Kenny Olsson
- Born: 3 June 1977 Stockholm, Sweden
- Died: 8 June 2007 (aged 30)
- Nationality: Swedish

Career history

Sweden
- 1994: Gamarna
- 1995-1996: Eskilstuna
- 1997-1998: Västervik
- 1999: Bysarna
- 2000, 2004: Smederna
- 2000: Lindarna
- 2002: Torshälla
- 2003: Team Bikab
- 2005-2006: Hammarby Bajen
- 2007: Vargarna

Great Britain
- 2001: Trelawny Tigers
- 2002: Glasgow Tigers

Individual honours
- 2004, 2005: Xtreme International Ice Racing

= Kenny Olsson =

Swedish speedway rider

Börje Kenny Olsson (3 June 1977 – 8 June 2007), was a Swedish speedway racer.

== Career ==
Olsson rode in the United Kingdom for the Trelawny Tigers in 2001 and for the Glasgow Tigers in 2002 in the Premier League. In 2004, he was pursued by Newcastle Diamonds in a deal that did not materialise.

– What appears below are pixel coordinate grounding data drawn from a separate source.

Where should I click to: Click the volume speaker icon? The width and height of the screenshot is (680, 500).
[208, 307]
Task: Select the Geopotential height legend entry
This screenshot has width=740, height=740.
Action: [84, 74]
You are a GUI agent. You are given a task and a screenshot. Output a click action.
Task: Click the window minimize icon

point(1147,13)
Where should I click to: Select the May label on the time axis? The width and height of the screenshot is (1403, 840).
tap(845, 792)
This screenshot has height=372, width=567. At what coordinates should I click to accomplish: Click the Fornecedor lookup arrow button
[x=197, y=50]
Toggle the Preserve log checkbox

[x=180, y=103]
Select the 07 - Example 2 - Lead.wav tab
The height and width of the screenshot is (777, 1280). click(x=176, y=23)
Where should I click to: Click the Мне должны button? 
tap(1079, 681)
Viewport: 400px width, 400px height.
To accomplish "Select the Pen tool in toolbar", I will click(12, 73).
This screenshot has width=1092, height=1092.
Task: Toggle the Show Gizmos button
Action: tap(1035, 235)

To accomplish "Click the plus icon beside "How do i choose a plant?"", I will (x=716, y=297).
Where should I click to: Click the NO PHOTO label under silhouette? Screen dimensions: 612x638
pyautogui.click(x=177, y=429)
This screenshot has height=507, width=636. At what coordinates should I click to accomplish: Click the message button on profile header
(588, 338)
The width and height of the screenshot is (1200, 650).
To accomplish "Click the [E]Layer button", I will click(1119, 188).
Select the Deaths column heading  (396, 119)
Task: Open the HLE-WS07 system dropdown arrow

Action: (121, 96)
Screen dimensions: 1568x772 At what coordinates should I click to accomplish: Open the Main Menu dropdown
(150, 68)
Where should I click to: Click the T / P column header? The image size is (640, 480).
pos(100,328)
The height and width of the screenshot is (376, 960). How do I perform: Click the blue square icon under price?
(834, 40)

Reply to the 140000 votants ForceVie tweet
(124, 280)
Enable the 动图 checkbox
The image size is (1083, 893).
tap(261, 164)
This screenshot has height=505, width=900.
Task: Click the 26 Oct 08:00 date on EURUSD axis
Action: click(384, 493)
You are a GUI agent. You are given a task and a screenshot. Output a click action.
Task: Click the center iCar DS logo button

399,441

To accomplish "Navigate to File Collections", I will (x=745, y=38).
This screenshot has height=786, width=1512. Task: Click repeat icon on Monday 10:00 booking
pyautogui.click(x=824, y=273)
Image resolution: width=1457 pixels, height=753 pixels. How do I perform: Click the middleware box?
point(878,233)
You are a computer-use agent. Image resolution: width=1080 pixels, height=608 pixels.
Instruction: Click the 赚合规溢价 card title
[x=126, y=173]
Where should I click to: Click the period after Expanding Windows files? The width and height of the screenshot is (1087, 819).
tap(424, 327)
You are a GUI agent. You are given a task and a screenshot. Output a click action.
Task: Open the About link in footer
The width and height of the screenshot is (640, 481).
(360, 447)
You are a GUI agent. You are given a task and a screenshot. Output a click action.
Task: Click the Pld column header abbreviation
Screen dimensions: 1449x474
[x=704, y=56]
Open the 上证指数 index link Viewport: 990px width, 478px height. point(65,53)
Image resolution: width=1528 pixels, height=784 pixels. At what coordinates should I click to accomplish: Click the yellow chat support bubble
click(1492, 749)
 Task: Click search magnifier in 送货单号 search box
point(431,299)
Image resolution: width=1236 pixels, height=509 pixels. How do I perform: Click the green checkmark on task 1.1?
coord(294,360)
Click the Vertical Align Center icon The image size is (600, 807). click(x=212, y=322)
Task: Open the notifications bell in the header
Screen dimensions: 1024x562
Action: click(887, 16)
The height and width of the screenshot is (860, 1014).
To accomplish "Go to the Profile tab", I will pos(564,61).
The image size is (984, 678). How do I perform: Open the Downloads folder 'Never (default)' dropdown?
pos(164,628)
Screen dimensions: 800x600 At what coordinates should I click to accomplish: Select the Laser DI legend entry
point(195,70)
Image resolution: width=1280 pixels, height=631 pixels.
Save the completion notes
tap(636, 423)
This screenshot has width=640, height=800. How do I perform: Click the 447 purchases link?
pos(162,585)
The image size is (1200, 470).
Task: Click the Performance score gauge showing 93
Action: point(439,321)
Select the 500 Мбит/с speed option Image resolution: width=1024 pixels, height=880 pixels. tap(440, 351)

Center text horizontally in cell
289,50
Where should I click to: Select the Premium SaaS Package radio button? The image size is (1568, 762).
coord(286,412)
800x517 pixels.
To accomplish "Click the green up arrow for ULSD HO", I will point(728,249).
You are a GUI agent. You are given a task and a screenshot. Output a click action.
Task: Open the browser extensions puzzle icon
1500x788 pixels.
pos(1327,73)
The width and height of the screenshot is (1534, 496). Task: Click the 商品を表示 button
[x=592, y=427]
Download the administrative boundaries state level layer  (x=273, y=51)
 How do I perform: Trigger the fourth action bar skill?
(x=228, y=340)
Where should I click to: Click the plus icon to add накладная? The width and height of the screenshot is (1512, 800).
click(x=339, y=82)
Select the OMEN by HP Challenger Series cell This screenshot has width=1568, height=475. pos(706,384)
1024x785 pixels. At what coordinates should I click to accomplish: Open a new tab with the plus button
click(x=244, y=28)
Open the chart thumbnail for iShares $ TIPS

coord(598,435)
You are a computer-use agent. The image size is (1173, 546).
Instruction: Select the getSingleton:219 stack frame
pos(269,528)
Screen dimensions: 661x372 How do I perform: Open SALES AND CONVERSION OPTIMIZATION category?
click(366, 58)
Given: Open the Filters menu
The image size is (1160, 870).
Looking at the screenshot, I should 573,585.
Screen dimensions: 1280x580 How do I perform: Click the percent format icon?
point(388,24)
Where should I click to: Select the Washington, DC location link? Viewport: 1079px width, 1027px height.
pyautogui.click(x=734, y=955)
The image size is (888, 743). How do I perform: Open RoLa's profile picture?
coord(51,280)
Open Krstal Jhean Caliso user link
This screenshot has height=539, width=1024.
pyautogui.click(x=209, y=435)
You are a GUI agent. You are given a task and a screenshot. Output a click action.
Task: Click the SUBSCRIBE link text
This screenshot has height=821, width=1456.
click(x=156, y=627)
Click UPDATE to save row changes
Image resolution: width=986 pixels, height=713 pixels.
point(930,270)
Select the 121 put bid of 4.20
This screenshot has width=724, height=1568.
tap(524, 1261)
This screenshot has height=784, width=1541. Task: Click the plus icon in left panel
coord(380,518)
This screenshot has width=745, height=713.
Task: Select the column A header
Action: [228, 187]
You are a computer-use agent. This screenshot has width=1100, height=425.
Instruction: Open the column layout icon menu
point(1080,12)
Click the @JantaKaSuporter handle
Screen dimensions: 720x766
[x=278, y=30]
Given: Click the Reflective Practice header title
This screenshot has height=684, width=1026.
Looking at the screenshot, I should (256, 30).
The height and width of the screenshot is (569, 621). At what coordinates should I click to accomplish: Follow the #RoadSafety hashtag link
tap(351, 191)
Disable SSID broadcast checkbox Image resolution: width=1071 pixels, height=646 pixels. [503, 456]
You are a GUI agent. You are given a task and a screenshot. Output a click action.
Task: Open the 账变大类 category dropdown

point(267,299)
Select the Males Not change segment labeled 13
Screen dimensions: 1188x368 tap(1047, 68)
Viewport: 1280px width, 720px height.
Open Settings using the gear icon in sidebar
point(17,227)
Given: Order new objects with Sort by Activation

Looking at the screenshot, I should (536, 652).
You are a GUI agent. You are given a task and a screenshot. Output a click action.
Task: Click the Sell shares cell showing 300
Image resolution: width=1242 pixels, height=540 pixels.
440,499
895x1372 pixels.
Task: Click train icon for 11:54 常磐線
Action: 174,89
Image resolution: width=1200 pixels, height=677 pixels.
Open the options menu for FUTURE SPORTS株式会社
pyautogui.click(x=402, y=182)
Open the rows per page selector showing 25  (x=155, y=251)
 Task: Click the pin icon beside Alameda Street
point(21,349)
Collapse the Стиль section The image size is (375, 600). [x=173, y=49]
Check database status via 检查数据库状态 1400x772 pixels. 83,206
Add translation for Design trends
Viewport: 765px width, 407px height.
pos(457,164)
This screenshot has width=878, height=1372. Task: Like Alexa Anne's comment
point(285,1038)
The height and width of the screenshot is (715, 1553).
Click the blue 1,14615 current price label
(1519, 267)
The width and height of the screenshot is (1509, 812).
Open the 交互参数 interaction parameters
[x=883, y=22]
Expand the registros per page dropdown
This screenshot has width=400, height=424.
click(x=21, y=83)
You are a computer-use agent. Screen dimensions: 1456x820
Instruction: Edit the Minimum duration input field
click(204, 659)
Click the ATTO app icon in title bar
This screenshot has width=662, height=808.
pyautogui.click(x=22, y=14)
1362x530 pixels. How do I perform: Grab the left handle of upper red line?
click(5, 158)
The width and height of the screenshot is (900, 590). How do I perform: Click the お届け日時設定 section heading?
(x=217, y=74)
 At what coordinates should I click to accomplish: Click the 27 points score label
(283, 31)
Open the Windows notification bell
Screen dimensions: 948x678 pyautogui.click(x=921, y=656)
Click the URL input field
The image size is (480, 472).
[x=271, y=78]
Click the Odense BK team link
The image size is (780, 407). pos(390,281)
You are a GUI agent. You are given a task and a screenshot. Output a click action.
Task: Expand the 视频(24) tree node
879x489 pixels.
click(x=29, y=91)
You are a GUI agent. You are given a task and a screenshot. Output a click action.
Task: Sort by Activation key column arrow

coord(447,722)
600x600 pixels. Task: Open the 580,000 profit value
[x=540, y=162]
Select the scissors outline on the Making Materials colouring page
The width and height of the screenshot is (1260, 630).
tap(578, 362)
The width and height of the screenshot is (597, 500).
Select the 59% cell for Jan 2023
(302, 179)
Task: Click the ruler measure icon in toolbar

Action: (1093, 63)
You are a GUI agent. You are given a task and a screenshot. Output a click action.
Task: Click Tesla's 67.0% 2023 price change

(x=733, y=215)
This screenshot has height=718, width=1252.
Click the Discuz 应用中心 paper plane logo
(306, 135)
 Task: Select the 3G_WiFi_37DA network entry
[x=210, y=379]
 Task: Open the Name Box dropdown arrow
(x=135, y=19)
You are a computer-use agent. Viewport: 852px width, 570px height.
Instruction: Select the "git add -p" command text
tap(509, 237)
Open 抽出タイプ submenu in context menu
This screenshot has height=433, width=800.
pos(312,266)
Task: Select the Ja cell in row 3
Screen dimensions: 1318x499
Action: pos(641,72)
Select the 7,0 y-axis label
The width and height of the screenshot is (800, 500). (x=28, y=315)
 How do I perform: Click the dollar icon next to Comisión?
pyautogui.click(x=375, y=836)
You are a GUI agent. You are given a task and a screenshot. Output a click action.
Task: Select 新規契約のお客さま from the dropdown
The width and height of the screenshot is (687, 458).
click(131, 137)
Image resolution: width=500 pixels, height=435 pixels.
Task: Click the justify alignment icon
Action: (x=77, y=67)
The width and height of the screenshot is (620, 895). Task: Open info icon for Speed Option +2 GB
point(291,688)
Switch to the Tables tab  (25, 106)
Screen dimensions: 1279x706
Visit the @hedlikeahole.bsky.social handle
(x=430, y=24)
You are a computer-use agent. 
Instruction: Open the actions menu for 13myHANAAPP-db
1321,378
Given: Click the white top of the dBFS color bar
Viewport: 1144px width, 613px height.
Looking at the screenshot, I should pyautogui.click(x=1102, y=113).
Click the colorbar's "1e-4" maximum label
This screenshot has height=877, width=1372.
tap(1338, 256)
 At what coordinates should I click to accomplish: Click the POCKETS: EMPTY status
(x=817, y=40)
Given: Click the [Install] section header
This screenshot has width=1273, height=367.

He competed regularly in the Xtreme International Ice Racing series (ice speedway) in the United States, winning the series in 2004 and 2005.

On 8 June 2007, he died in a hospital after a crash the day before at the Norrköping Motorstadion, while racing for Vargarna in the Swedish Elite League, had left him with serious head injuries.